EXTRACTED TEXT:
+ + + + +
The pioneering officer behind Kingston Police’s social media revolution has left the force, and has spoken about the journey, some of his highlights and what comes next.

In 2015, Seb Ellis went to see his borough commander, Glenn Tunstall, with a set of ideas to put the police social media presence to better use.

Seb said: “I saw it was being used as a broadcast channel. We were sending out information but people were contacting us and not getting a reply. We needed to introduce two-way communication.

“At the time, there were some really good stories about officers, but nobody was hearing about them. I thought we needed to humanise our social media; it was a huge opportunity.

“I also wanted to get rid of the jargon and just use normal language.”

Now, Kingston Police Facebook posts reach 1.5million people a week and the page is ‘liked’ by more than 70,000 people.

Seb has trained four other forces and most London boroughs in social media strategy, and received a Commander’s Commendation for his work.

Kingston Police was the first to stream a 999 call live on Facebook, and broke ground in a number of ways.

A humorous letter to Tracey Dyke asking her to hand herself in went viral around the world and led to her arrest on burglary charges, but also led to more than 20 official complaints from the public.

He said: “I think my highlight was going on Britain’s Got Talent with [PC Dan Graham]. That came about after we did a few videos of him dancing that went viral.
+ + + + +
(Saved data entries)
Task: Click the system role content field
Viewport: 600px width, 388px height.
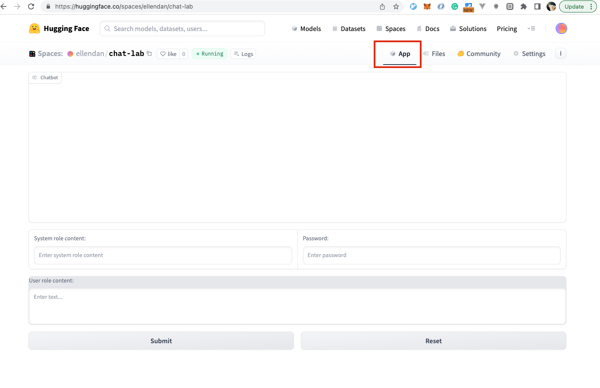Action: (163, 255)
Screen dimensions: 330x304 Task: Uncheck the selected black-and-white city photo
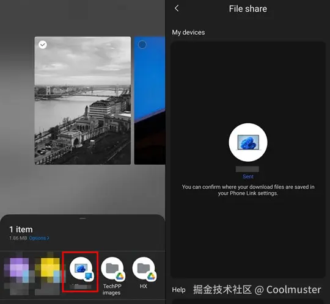pyautogui.click(x=43, y=45)
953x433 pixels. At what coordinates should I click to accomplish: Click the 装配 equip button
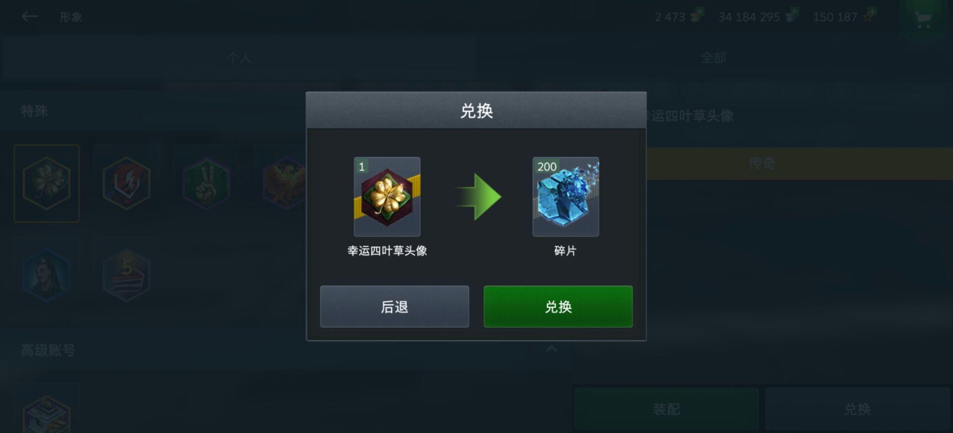(x=666, y=409)
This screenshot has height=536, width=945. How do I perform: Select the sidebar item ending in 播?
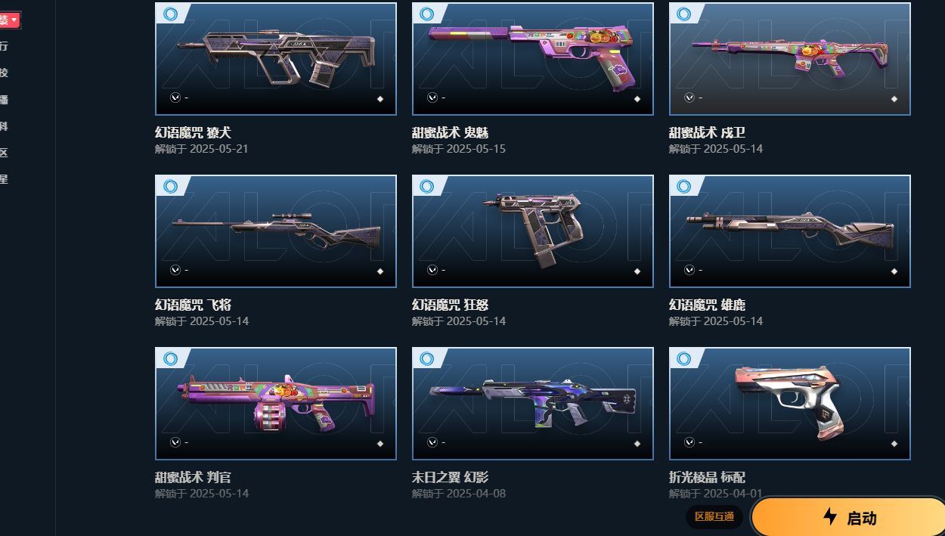point(4,100)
+ + + + +
THINGS TO DO:
- a) Answer these questions using the piece about Kingston Police's social media:
(i) Which borough commander did Seb Ellis go to see in 2015?
(ii) How many people like the Kingston Police Facebook page?
(iii) On what charges was Tracey Dyke arrested?
- b) Reproduce the part of the piece about Kingston Police's social media starting at "Seb has trained" and ending at "number of ways.".
- c) Go on with the piece about Kingston Police's social media, picking up right after its last sentence.

LIST OF ANSWERS:
- a)
(i) Glenn Tunstall
(ii) More than 70,000
(iii) Burglary

- b)
Seb has trained four other forces and most London boroughs in social media strategy, and received a Commander’s Commendation for his work.

Kingston Police was the first to stream a 999 call live on Facebook, and broke ground in a number of ways.

- c)
“One way it’s really helped is with missing people. There was one case where somebody saw one of our appeals on their phone on the bus, and they were actually sitting next to the missing person.

“In terms of cuts and other things the police are going through, that shows how powerful and useful to them social media can be in harnessing the power of the public.”

Seb joined the police in 2007, initially being posted to Wandsworth, and joined Kingston in 2010.

His last day was Tuesday, August 15.

“It was a bit of a surreal feeling after 10 years, going in knowing it was my last day. It wasn’t something I was looking forward to, to be honest,” he said.

“I have really enjoyed it. It's definitely shaped me – seeing some of the things that I've seen. Some of those things have been horrible, but there's also been a lot of stuff that's hugely rewarding. There have been a lot of ups and downs.”

Now, he is going to spend time on the business he set up two years ago.

He said: “The business started growing and growing. A year ago, I went part time at the police to put more time into it and now I need to do it full time.

“I'd really like to thank the local, national and worldwide public for their support throughout our social media journey. To go from reaching zero to 1.5million people per week on Facebook in two years was all down to them.

“We couldn't have done it without the shares, comments and likes. I really appreciated the support and will always remember it.”